Somente com base em três precedentes do Carf, o pleno aprovou, por maioria, entendimento que é contrário a inúmeros precedentes que registraram uma significativa jurisprudência a favor do aproveitamento de tais créditos.
É certo que o art. 124 do Regimento Interno do Carf exige somente três precedentes para a propositura de súmula, contudo, devemos refletir se esta quantidade, como um dos principais critérios para proposição de súmula, é suficiente para conferir a segurança jurídica que um entendimento sumular deve conter em si, afinal, espera-se que os entendimentos “engessados” pelas súmulas, sejam no mínimo majoritários ou preferencialmente pacíficos, uma vez que possuem o objetivo de consolidar/uniformizar entendimentos.
A aprovação de súmulas no Carf que vinculam e fixam determinados entendimentos pode garantir a celeridade dos julgamentos, sim, mas pode prejudicar o acesso ao contencioso administrativo, na medida em que proíbe[1] decisão contrária ao entendimento sumular e cessa a apreciação, a análise e o debate.
É de se destacar que o Carf possui decisões contemporâneas que reforçam a tese dos contribuintes de que é lícito o aproveitamento dos créditos das contribuições referenciadas em relação as despesas incorridas com fretes entre estabelecimentos de produtos acabados. São exemplos os acórdãos 3201-011.328, 3401-011.485, 3201-010.024, 9303-013.338 e 9303-012.424.

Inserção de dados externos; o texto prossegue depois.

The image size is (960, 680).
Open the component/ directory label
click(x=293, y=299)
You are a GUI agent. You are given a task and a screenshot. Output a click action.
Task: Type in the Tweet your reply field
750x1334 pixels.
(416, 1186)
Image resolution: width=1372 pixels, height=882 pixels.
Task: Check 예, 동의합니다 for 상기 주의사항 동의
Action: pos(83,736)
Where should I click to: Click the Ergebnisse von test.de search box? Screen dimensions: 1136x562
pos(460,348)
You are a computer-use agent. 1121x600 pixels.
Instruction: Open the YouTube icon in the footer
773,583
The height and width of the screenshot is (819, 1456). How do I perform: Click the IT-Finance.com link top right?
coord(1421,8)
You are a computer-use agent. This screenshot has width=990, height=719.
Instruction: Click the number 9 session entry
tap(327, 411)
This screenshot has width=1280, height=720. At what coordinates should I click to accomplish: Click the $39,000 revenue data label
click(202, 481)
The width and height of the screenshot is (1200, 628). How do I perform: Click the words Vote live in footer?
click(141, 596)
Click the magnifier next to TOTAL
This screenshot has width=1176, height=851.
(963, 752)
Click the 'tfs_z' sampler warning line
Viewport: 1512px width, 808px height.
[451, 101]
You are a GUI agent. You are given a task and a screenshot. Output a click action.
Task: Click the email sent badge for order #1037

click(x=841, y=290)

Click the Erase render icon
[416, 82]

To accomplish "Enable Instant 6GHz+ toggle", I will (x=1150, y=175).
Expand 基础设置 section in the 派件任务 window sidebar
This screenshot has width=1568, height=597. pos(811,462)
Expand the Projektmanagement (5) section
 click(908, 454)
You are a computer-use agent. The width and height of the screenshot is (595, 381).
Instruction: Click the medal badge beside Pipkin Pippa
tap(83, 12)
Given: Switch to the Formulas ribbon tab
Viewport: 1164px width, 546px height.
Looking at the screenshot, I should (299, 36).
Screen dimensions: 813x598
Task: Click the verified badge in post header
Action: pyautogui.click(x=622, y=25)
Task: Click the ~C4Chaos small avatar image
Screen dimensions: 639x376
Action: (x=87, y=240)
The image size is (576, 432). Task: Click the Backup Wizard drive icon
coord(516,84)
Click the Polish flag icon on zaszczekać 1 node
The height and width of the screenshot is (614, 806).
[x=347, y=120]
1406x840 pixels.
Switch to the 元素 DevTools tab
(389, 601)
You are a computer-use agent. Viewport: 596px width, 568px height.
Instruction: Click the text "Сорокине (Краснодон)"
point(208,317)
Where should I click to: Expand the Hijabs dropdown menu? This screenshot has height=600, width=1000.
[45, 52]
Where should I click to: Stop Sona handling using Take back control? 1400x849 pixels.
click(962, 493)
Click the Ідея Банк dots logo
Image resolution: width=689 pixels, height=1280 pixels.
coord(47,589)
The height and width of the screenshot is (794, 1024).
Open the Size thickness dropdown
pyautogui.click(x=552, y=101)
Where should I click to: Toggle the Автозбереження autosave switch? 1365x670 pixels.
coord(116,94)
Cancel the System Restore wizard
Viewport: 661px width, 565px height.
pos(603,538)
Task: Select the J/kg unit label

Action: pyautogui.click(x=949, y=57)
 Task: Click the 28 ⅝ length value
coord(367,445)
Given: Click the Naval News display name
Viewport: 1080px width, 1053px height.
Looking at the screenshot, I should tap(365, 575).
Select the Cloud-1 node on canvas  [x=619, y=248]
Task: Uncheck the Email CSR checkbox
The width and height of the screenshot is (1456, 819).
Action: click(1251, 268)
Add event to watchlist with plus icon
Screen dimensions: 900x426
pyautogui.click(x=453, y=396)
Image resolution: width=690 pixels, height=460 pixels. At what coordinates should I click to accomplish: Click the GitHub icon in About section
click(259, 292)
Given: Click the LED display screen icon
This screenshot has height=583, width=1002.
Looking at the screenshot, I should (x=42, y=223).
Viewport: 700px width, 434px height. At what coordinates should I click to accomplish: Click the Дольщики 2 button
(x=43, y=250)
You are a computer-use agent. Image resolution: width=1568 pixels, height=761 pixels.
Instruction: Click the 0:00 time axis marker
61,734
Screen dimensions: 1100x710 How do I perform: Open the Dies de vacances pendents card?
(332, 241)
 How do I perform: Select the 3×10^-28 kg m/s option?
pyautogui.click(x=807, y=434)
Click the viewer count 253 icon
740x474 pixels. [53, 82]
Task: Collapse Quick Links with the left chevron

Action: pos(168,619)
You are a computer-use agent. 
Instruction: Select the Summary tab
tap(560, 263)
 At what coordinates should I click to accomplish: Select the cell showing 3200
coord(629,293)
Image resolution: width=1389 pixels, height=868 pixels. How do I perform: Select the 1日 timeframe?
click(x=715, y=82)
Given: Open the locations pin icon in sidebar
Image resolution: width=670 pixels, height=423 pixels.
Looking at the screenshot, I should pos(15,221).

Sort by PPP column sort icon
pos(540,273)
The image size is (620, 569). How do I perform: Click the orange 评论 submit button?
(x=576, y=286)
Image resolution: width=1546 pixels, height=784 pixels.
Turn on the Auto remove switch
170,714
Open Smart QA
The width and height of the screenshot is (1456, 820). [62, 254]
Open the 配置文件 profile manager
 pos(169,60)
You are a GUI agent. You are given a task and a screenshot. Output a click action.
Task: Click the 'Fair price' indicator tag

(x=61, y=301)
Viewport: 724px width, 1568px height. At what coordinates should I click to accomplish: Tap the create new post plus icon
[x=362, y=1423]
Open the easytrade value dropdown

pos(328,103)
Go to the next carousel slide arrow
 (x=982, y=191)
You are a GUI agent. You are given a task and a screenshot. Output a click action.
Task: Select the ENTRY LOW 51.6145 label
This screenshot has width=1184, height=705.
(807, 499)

O Ricarf, em seu art. 123, estabelece que a jurisprudência assentada pelo Carf será compendiada em Súmula de Jurisprudência do Carf. Acredita-se que, a melhor interpretação a ser dada ao citado dispositivo regimental quando adota a expressão “jurisprudência assentada” é a de jurisprudência assente, firme, consolidada, reiterada e uniforme.
No mesmo sentido, o Código de Processo Civil, em seu art. 926, caput e §1º, aplicado subsidiariamente ao processo administrativo fiscal, estabelece que as súmulas devem corresponder à jurisprudência dominante, justamente para uniformizá-la e mantê-la estável, íntegra e coerente.
É importante destacar que o STJ determinou expressamente a ilegalidade das IN SRF 247/02 e IN SRF 404/04, que limitavam a hipótese de aproveitamento de crédito de PIS e Cofins não cumulativos aos casos em que os dispêndios eram realizados nas aquisições de bens que sofriam desgaste e eram utilizados somente e diretamente na produção. O voto vencedor fixou as seguintes teses:
“É ilegal a disciplina de creditamento prevista nas Instruções Normativas da SRF 247/2002 e 404/2004, porquanto compromete a eficácia do sistema de não cumulatividade da contribuição ao PIS e à Cofins, tal como definido nas Leis 10.637/2002 e 10.833/2003.”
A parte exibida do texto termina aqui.